Memory ordering is the thing that separates people who use concurrent code from people who write concurrent primitives. I avoided understanding it for years, using SeqCst everywhere like a safety blanket. It worked. But it left performance on the table and, more importantly, left me unable to read half the lock-free code I encountered.
So here’s the actual explanation — no hand-waving.
Why Ordering Matters
Modern CPUs and compilers reorder instructions for performance. Your code says “write A, then write B,” but the CPU might execute B first if there’s no dependency between them. On a single thread, this is invisible — the final result is the same.
With multiple threads, reordering becomes visible. Thread 1 writes data then sets a flag. Thread 2 sees the flag and reads the data. But if the CPU reordered thread 1’s writes, thread 2 might see the flag before the data is actually written. Boom — you’re reading garbage.
// CONCEPTUAL PROBLEM — not real Rust (this is what can go wrong)
// Thread 1:
data = 42; // might be reordered AFTER the flag store
flag = true;
// Thread 2:
if flag {
use(data); // might read stale data because data write hasn't happened yet
}
Memory ordering tells the CPU and compiler: “These operations must be visible in this order.”
The Four Orderings in Rust
Rust exposes the same memory orderings as C++:
Relaxed
No ordering guarantees relative to other operations. Only guarantees atomicity — the operation itself is indivisible.

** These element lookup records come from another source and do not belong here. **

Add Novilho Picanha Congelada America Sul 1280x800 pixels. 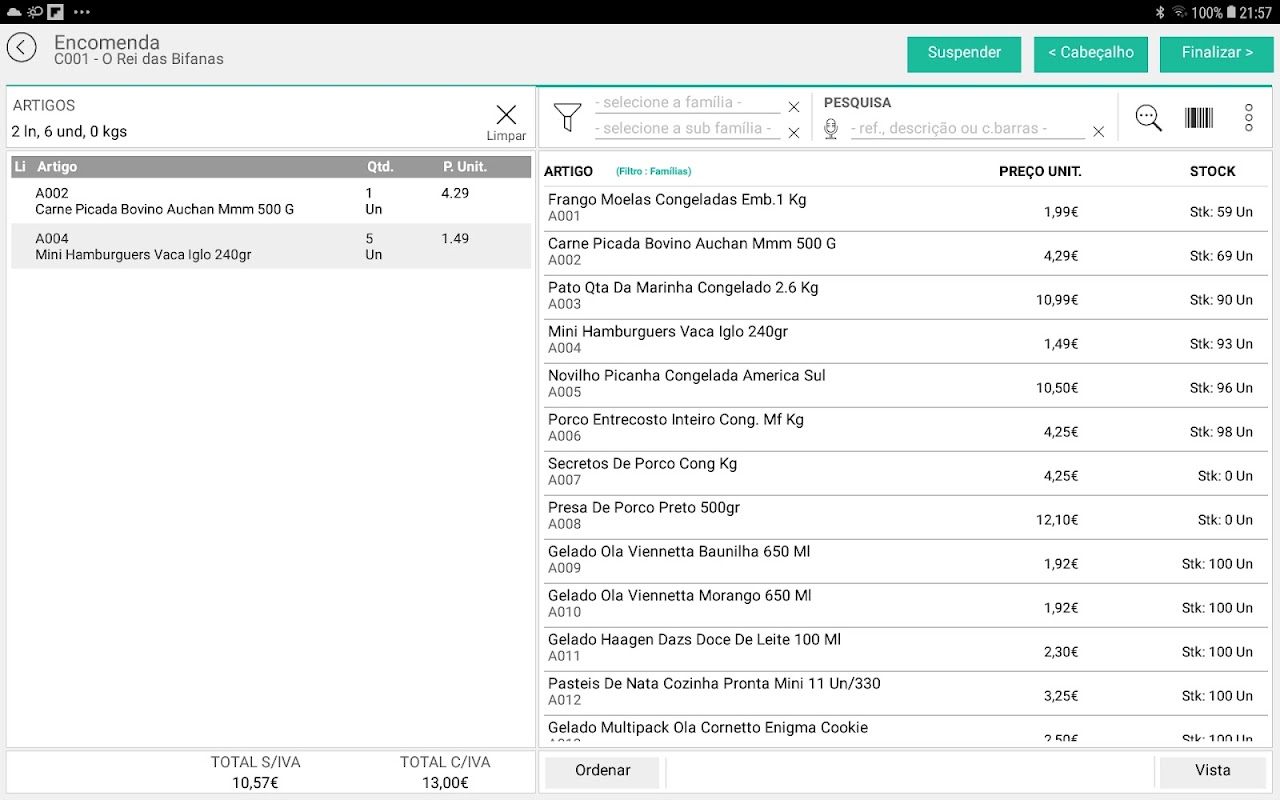point(903,384)
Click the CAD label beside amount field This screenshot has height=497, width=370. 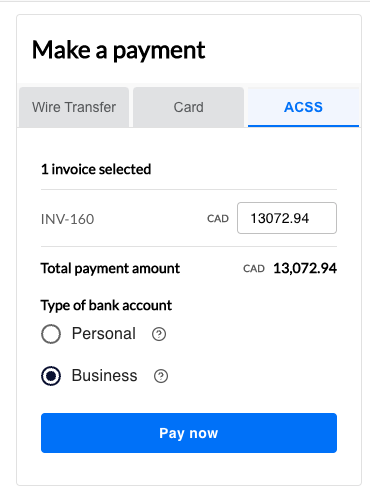tap(218, 219)
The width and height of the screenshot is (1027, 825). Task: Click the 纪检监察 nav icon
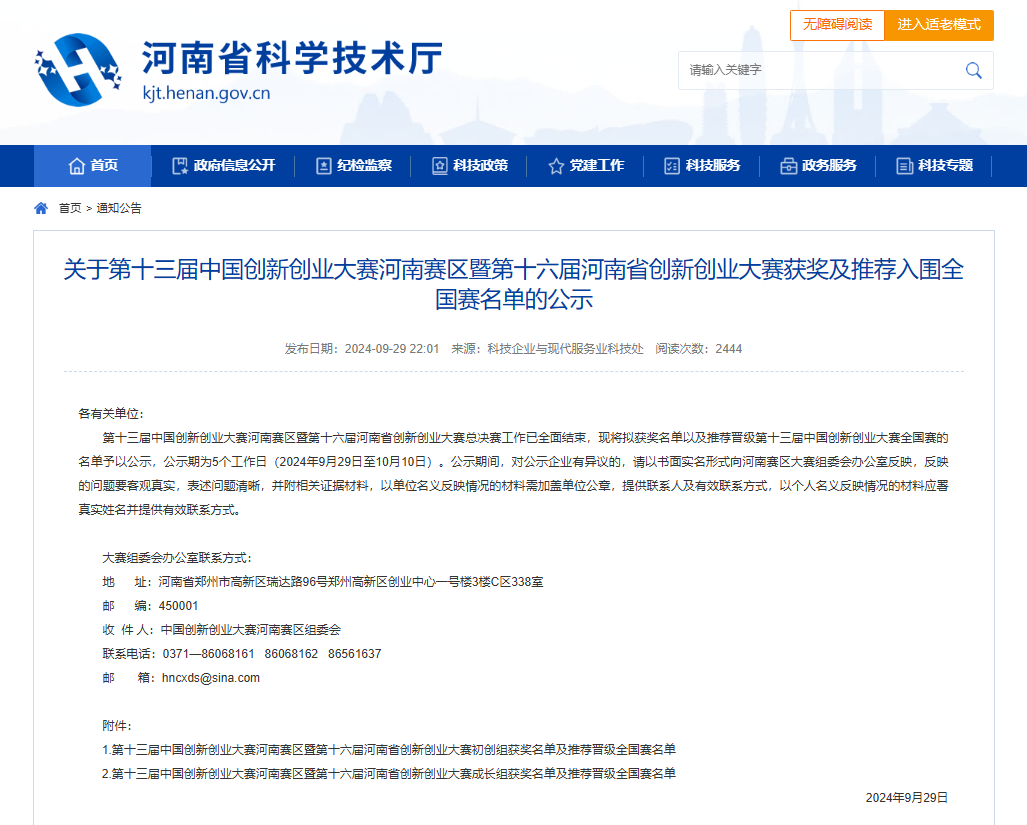pyautogui.click(x=323, y=166)
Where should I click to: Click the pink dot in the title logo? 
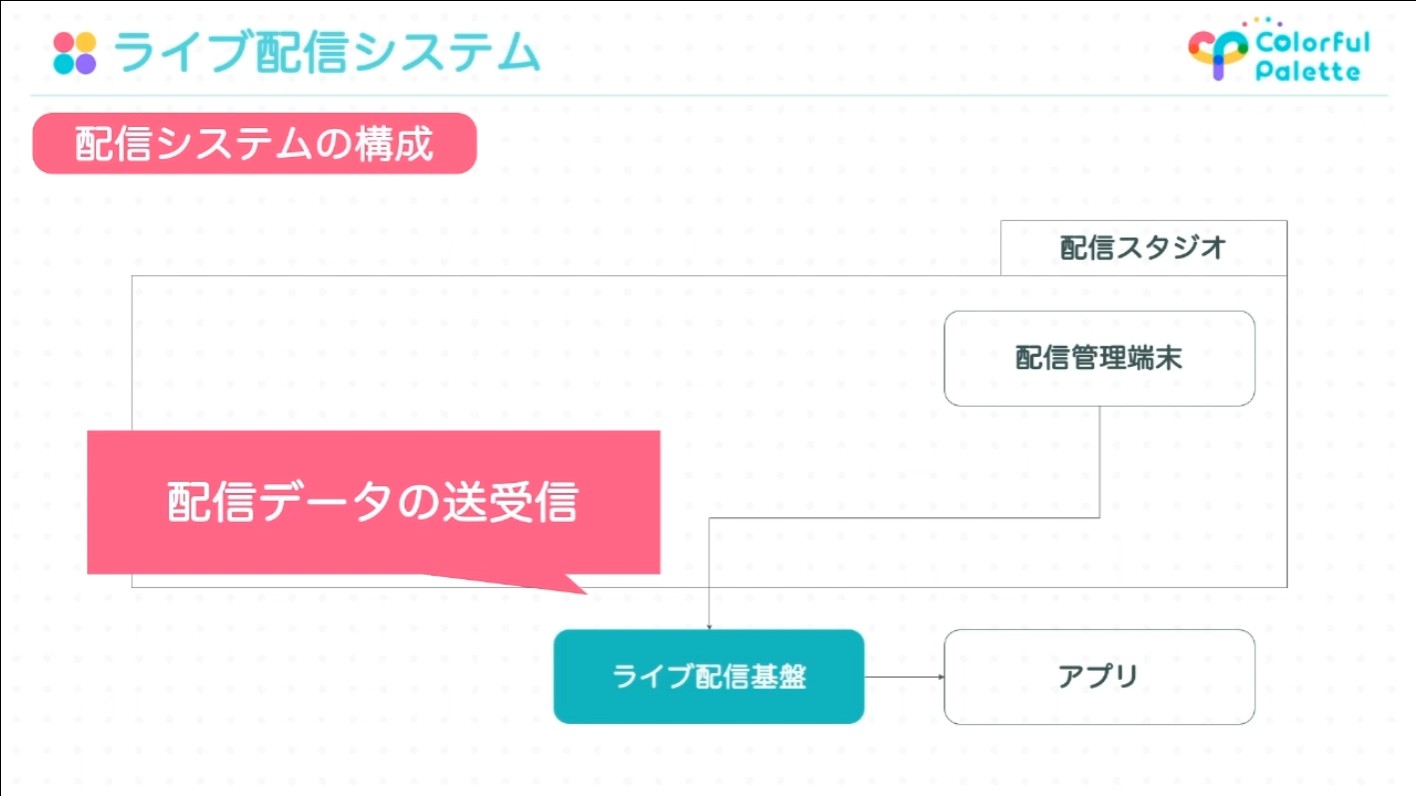point(64,43)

use std::sync::atomic::{AtomicU64, Ordering};
let counter = AtomicU64::new(0);
counter.fetch_add(1, Ordering::Relaxed);
When to use: Independent counters, statistics, anything where you don’t care about the order operations become visible to other threads. Just that each individual operation is atomic.
Acquire
When a load operation uses Acquire, all subsequent reads and writes in the current thread are guaranteed to happen after the load. It “acquires” the state published by the corresponding Release.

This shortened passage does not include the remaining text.